There is no love lost between Microsoft and Google when it comes to security patches.
Google last year disclosed a major bug in Windows before Microsoft was ready to patch it.
Microsoft was put-out by the public embarrassment, with Windows Chief Terry Myerson publishing a blog post that criticised Google for not disclosing security flaws responsibly.
One year later, and the spat between the technology companies rumbles on.
Microsoft unearthed a remote Chrome vulnerability last month, and has now penned a blog post about Google’s approach to security patches.
“We responsibly disclosed the vulnerability that we discovered along with a reliable remote code execution exploit to Google on September 14,” Microsoft Offensive Security Research team member Jordan Rabet writes.
Google was quick to patch the vulnerability in the beta version of Chrome, but the stable version of the app that most users will actually have installed “remained vulnerable for nearly a month”.
This would not usually be an issue, however, Google makes its source code available for free on Github (also known as Git) ahead of the update to the stable version of the app.
This allowed hackers time to uncover the flaw.
The Microsoft security researcher blasts this approach, writing that it is “problematic when the vulnerabilities are made known to attackers ahead of the patches being made available”.
“In this specific case, the stable channel of Chrome remained vulnerable for nearly a month after that commit was pushed to git.

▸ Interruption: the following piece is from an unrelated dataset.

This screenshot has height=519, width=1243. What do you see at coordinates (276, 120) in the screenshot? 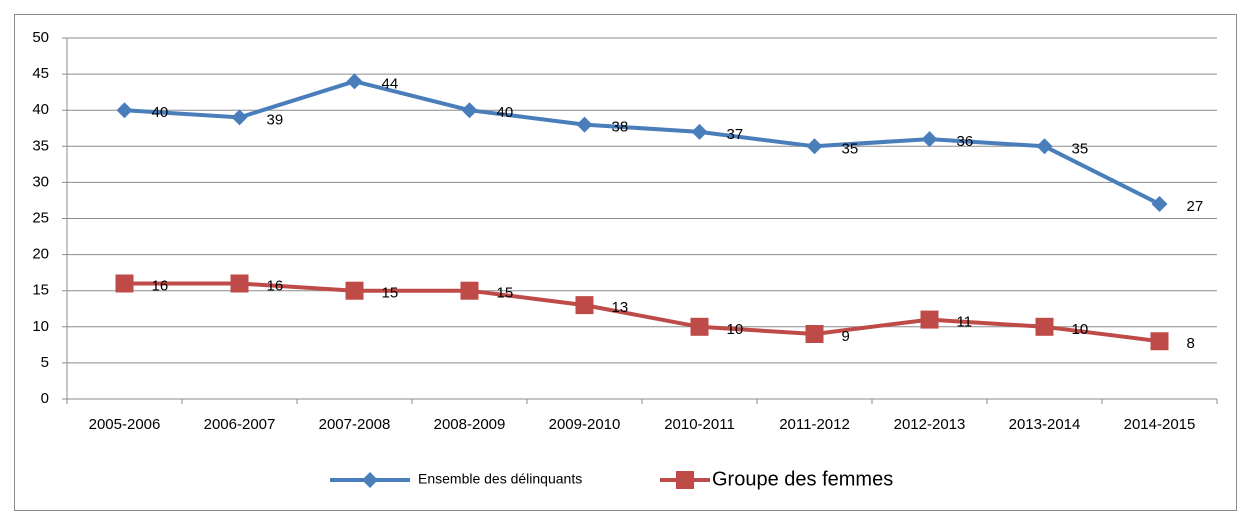
I see `data-label: 39` at bounding box center [276, 120].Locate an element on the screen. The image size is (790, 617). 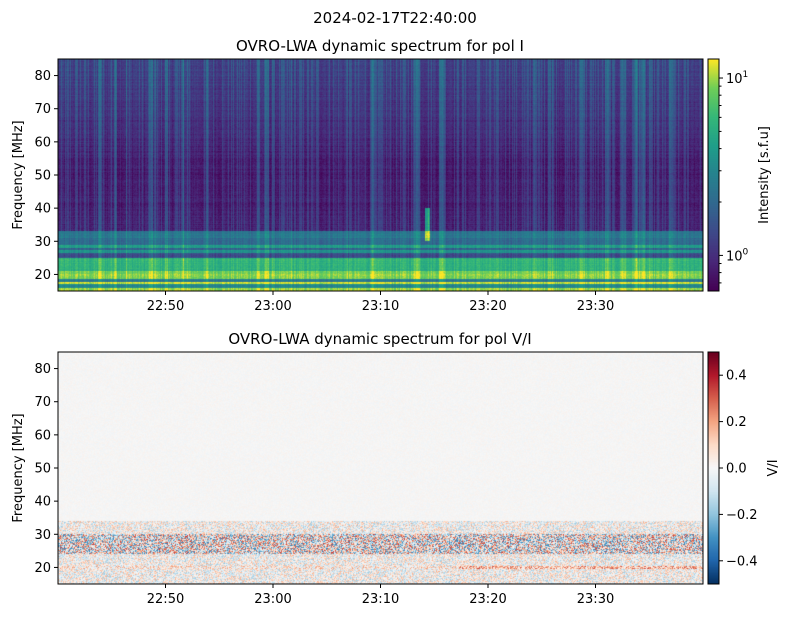
colorbar-tick-label: −0.2 is located at coordinates (742, 516).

“That is more than enough time for an attacker to exploit it.”
Rabet cautions: “A single compromise through a web browser can have catastrophic results.”
Microsoft also uses the blog post to reiterate that it disclosed the bug in Chrome to Google privately – which it believes is the right approach for the industry.
Meanwhile, Google allows its engineers to disclose details of a vulnerability seven days after they have reported to vendors.
The California-based company has unearthed a number of security issues within Microsoft software, and has occasionally revealed details publicly before the products are patched.
“Our strategies may differ, but we believe in collaborating across the security industry in order to help protect customers,” Microsoft concludes.